Grazie al suo zelo e al suo impegno, venen costituita canonicamente la Custodia dell'Immacolata Concezione, ovvero la prima entità francescana operante negli Stati Orientali d'America. L'opera di padre Panfilo Pietrobattista trovò il suo acme nella fondazione e nella istituzione dell’'Uníversità di S. Bonaventura " ad Allegany, istituto che ancora oggi rappresenta un caposaldo della cultura cattolica nel Nuovo Mondo. Della prestigiosa istituzione accademica scriverà anche il poeta americano Joseph Yanner nel suo “Poem to Alma Mater”, consegnando il nome dell’italiano ai fasti letterari.

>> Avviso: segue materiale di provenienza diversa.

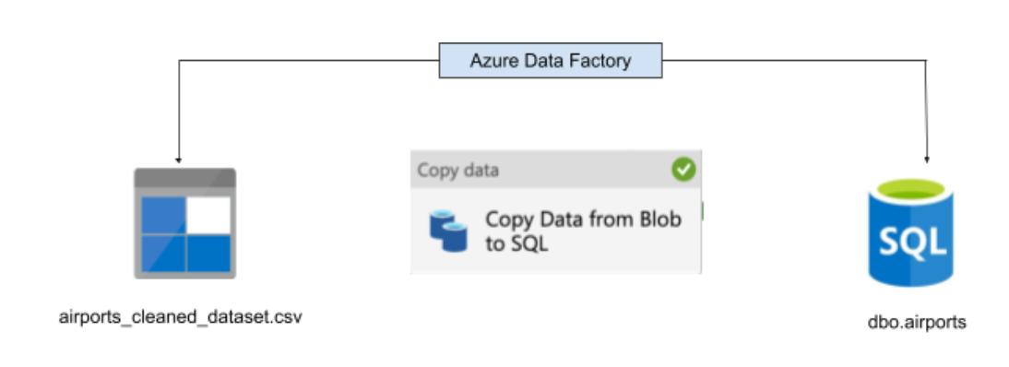Select the blue SQL database cylinder icon
Image resolution: width=1009 pixels, height=367 pixels.
[910, 232]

Un’opera straordinaria, quella avviata dal marsicano nell’area dell’attuale Buffalo, altra città fondata dal genio italiano (Pietro Busti) e che avrebbe sicuramente prodotto frutti ancora più belli se non fosse stata interrotto dalla chiamata improvvisa a Roma. Padre Panfilo, perfettamente a suo agio nelle terre selvagge dello stato di New York e dei territori confinanti del Canada, tra cascate spettacolari e fiumi imperiosi, obbedì all’ordine e lasciò la terra americana. Tornato in Italia, si ritirò a S.Francesco di Ripa, un convento che fu però soppresso dopo il 1870. Panfilo si trasferì ancora una volta e scelse di stabilirsi a S. Pietro a Montorío, dove riprese la sua opera di studioso e di scrittore nel silenzio del chiostro. Si dedicò alla composizione di una grande Storia critica del Francescanesimo e i primi due volumi, di oltre 1000 pagine vennero pubblicati nel 1875. La morte lo colse mentre era intento a completare il terzo volume, e all’età di soli 52 anni. Lasciò ai posteri la sua opera monumentale che divenne il suo testamento culturale e riscosse il plauso dei contemporanei e dei posteri.